■ **Excerpted data**:
◆ ◆ ◆ ◆

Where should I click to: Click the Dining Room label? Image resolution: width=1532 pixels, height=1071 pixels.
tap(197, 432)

◆ ◆ ◆ ◆

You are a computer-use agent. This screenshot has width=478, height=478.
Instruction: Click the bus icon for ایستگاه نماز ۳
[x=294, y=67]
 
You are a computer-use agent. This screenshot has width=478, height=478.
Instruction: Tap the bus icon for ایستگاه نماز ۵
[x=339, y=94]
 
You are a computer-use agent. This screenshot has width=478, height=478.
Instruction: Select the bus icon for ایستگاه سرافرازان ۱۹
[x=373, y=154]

◆ ◆ ◆ ◆

■ **Problem to solve**: Rewrite the part that opens with the line containing "Where should I" and closes with the line containing "tap(197, 432)", swapping "Dining Room" for "Living Room" and keeping everything else the same.

■ **Written answer**:
Where should I click to: Click the Living Room label? Image resolution: width=1532 pixels, height=1071 pixels.
tap(197, 432)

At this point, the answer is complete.